A criminal case has been opened into the MMM-2011 Ponzi scheme on fraud charges, the Russian Prosecutor General’s Office said on Thursday.

The Federal Antimonopoly Service has come to the conclusion that “the MMM-2011 scheme is a financial pyramid,” the PGO said in a statement.

MMM-2011 (the three letters stand for "We Can Do a Lot" in Russia), founded by Sergei Mavrodi, uses the WebMoney online payment system to allow investors to buy tickets which work like shares, but have no real value. The project's mastermind has promised investors returns of 20-30 percent per month.

Lithuanian law enforcement agencies have halted operations of the MMM-2011 pyramid scheme after finding its activities violate laws, the local Delfi news portal reported late on Wednesday quoting law enforcement officials.

Amid rumors about the collapse of MMM-2011, Mavrodi announced last week he would create the MMM-2012.

A former mathematician, Mavrodi was released from prison in 2007 after serving a sentence for offenses relating to the collapse of the original MMM. He described the new project as a “financial social network.”

While his 1994 scheme used an aggressive TV and radio advertising campaign to attract investors, the new project relies solely on the Internet, a move which many see as a bid to attract Russia’s technologically-savvy youth.

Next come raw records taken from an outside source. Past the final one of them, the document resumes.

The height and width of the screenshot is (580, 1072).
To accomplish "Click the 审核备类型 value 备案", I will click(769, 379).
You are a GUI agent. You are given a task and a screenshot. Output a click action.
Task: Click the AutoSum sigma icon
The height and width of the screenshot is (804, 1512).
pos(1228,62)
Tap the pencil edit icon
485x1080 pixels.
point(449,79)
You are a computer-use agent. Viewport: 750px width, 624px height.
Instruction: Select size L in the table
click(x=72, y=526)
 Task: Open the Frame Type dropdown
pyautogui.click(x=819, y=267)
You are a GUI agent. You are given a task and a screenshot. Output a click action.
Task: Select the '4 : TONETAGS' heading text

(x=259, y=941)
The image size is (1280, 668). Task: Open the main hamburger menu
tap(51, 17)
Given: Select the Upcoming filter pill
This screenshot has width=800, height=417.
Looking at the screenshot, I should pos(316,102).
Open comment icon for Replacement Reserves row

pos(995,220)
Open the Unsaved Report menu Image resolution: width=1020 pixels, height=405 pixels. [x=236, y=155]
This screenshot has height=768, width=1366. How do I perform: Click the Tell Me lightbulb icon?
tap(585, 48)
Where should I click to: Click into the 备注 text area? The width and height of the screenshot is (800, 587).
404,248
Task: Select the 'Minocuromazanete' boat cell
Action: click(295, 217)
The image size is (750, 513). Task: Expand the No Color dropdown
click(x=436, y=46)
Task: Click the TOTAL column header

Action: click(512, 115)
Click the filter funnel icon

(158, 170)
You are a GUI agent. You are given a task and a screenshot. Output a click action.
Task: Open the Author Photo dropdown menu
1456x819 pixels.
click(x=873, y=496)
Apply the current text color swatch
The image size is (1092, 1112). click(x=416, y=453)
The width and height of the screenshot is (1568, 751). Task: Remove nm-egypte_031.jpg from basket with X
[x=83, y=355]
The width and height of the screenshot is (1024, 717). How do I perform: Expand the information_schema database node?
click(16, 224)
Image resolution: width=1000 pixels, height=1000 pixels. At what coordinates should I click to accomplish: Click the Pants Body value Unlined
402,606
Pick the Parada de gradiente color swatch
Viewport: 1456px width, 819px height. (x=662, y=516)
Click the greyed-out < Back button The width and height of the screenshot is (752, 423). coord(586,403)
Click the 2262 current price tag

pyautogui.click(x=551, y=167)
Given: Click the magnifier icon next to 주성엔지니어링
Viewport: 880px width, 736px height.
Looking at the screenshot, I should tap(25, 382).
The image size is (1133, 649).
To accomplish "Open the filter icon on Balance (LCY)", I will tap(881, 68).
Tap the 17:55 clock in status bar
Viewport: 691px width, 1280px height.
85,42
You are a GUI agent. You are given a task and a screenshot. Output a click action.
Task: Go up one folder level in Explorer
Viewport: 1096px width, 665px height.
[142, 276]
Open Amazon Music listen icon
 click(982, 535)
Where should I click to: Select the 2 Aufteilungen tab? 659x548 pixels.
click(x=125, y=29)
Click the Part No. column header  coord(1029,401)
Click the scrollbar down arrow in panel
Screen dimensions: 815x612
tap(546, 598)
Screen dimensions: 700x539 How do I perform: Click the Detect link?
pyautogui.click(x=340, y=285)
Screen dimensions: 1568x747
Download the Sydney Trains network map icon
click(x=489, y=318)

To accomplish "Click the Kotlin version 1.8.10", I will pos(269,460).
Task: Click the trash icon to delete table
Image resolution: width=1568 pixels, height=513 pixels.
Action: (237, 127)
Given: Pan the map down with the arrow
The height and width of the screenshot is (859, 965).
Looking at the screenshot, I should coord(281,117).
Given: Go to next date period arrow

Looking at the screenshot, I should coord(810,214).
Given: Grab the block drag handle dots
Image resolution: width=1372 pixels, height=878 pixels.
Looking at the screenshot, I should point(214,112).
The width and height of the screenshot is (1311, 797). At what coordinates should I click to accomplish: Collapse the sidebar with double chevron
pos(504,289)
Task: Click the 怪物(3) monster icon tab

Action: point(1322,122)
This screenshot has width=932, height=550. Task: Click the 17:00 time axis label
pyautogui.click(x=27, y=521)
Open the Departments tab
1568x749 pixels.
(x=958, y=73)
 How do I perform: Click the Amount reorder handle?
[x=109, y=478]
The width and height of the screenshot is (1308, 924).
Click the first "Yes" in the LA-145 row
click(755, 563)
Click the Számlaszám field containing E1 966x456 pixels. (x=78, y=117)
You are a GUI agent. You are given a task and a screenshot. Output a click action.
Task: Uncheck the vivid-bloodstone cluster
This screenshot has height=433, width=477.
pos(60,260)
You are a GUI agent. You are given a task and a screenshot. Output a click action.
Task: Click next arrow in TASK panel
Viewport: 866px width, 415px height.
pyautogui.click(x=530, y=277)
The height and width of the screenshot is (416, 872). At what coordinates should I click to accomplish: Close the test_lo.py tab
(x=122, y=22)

Mavrodi’s 1994 swindle, which came to be regarded as a symbol of the lawlessness of the chaotic 1990s in Russia, was one of the largest among hundreds of other such schemes in that era. The pyramid schemes took advantage of the ignorance of a nation still learning the basics of a new capitalist system. Ponzi schemes became so commonplace that their prices were quoted on the front pages of newspapers.

According to estimates, the MMM scam attracted between two and five million investors, including a number of high-profile celebrities, who lost around $1.5 billion when it collapsed.